Give the entries back exactly, dropping each image.
* * * * * * *
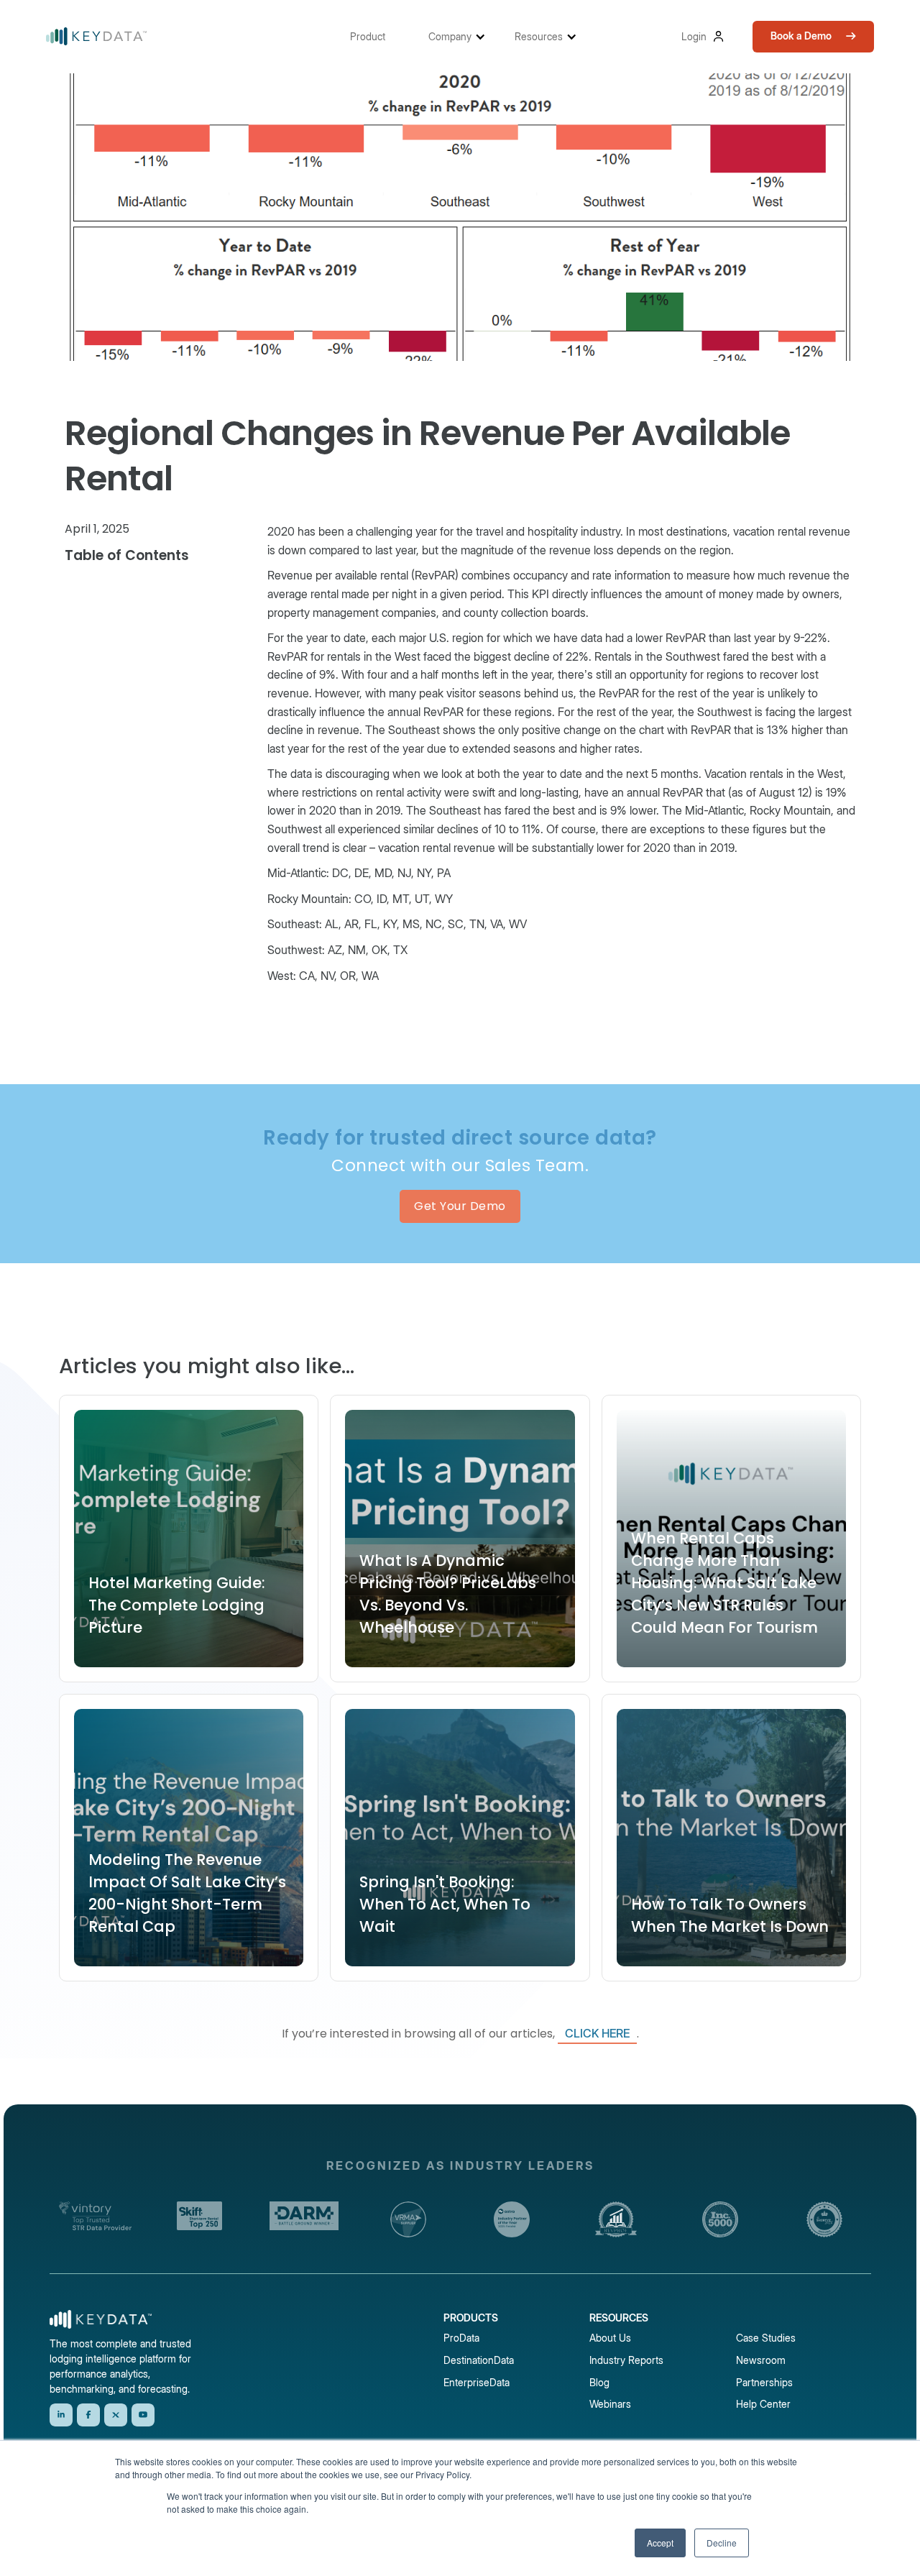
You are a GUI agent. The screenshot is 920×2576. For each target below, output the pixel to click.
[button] (375, 36)
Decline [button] (722, 2542)
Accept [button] (660, 2542)
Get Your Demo (460, 1206)
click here (597, 2033)
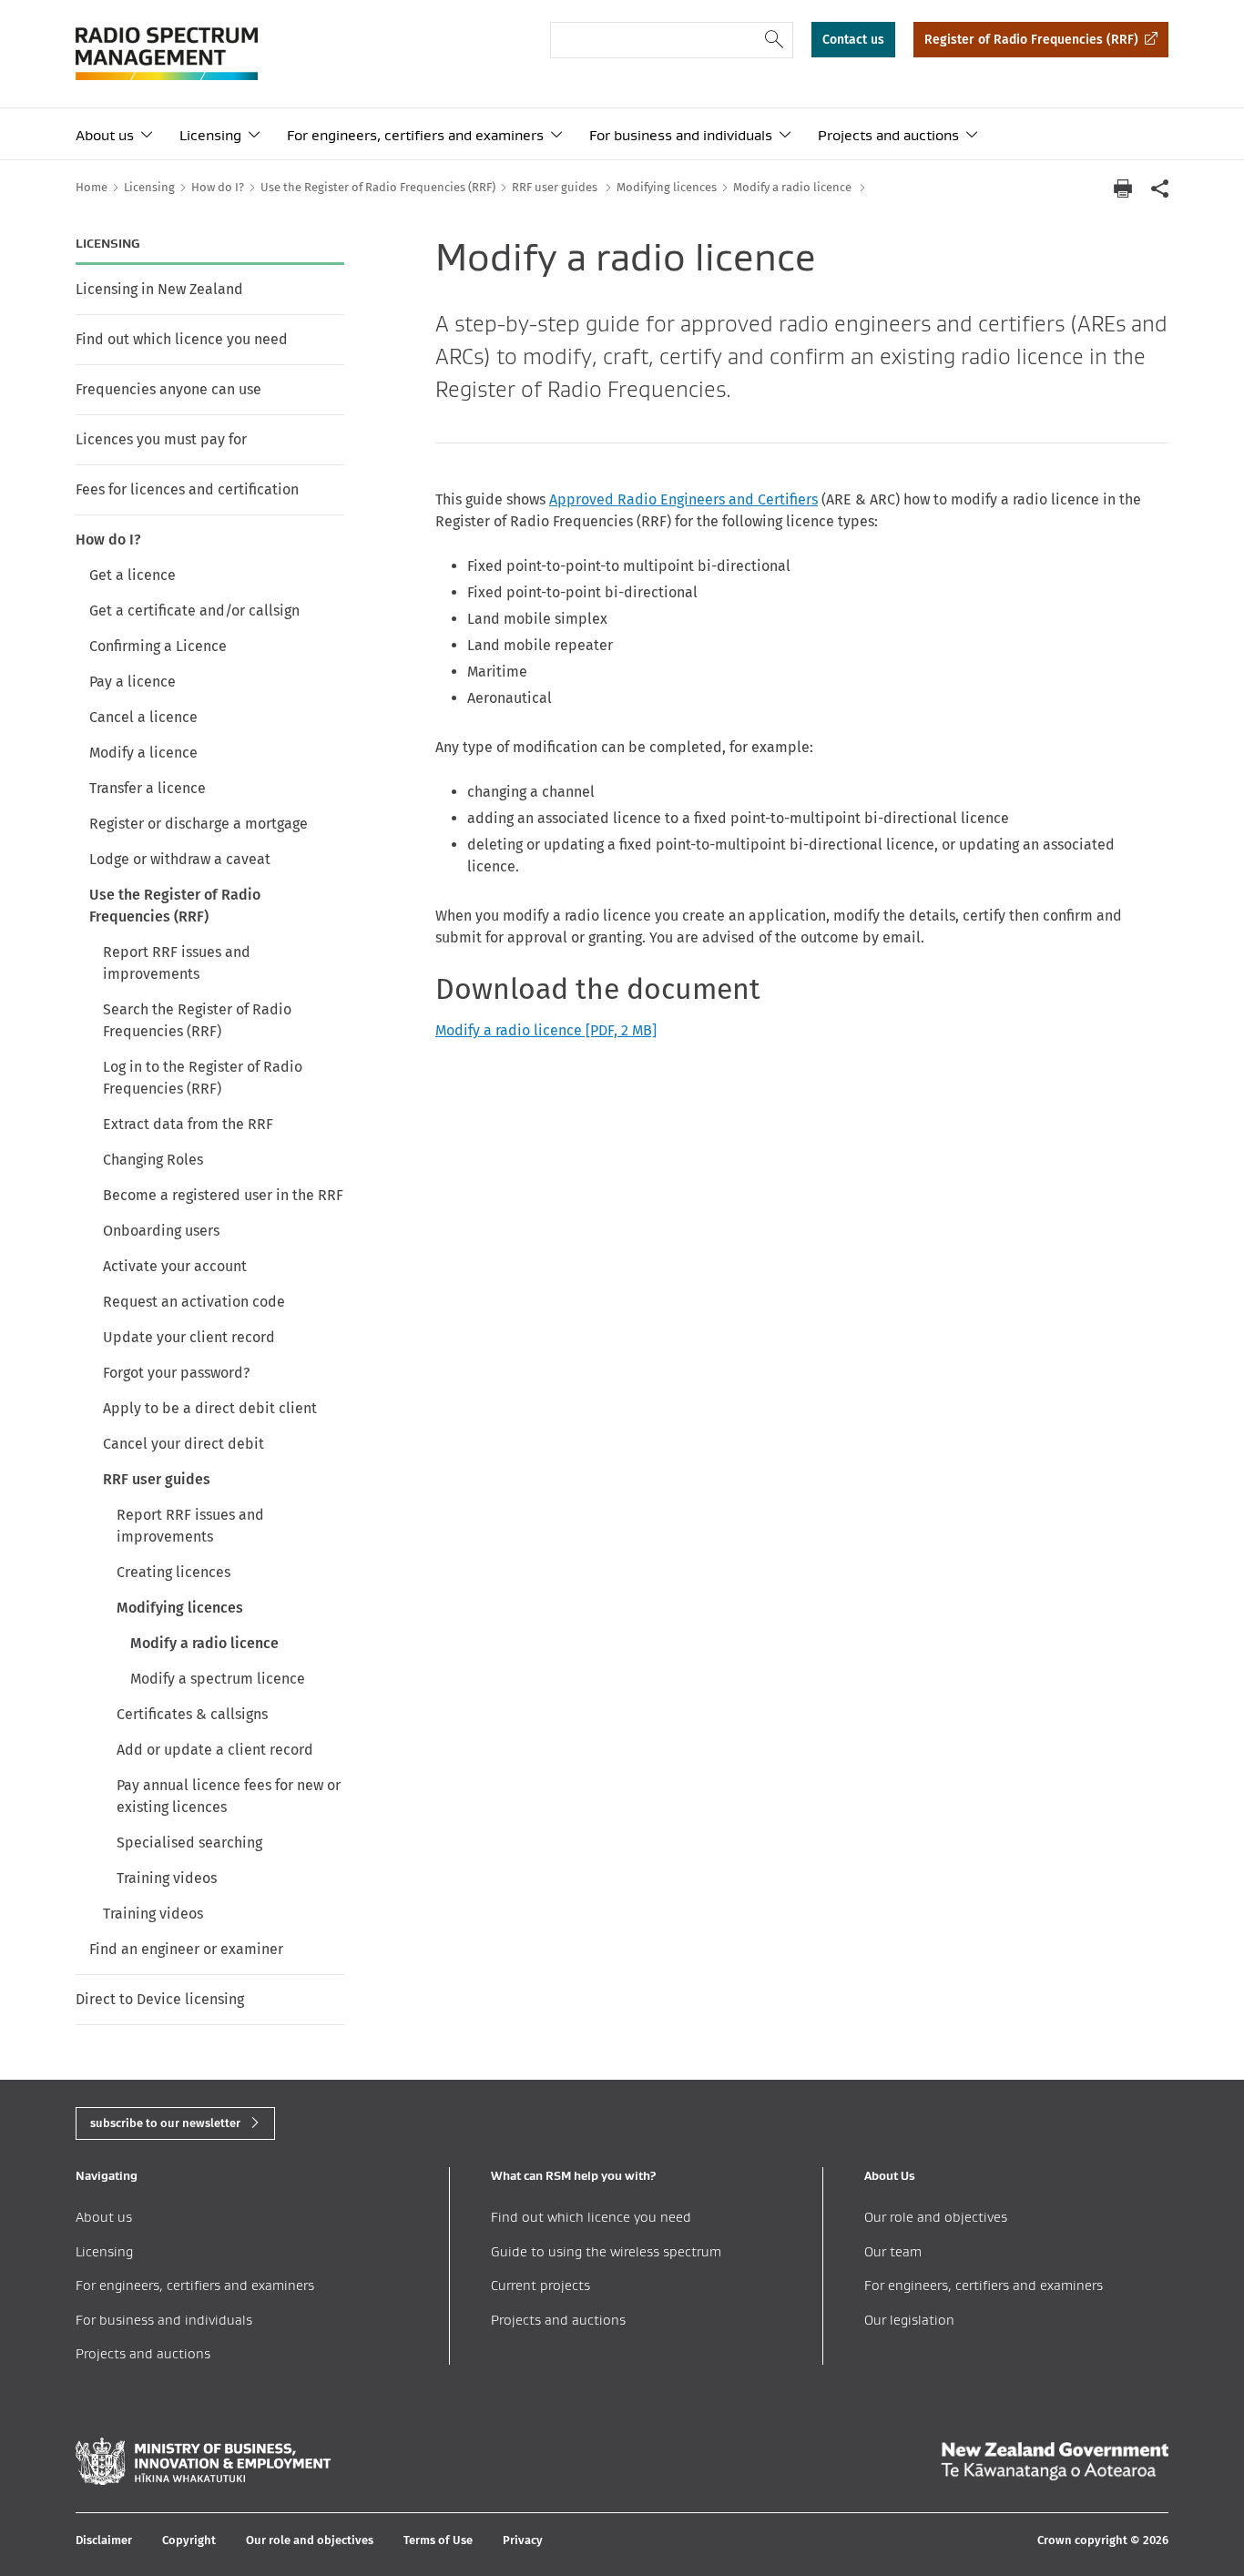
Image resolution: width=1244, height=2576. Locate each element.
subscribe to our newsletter (165, 2123)
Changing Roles (153, 1159)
* * * * * * *
▶ ANSWER BOX
You are a GUI agent. The screenshot is 920×2576. For each target below, output the pixel to click.
[button] (375, 36)
Decline [button] (722, 2542)
Accept [button] (660, 2542)
Get Your Demo (460, 1206)
click here (597, 2033)
Image resolution: width=1244, height=2576. Locate each element.
subscribe to our newsletter (165, 2123)
Changing Roles (153, 1159)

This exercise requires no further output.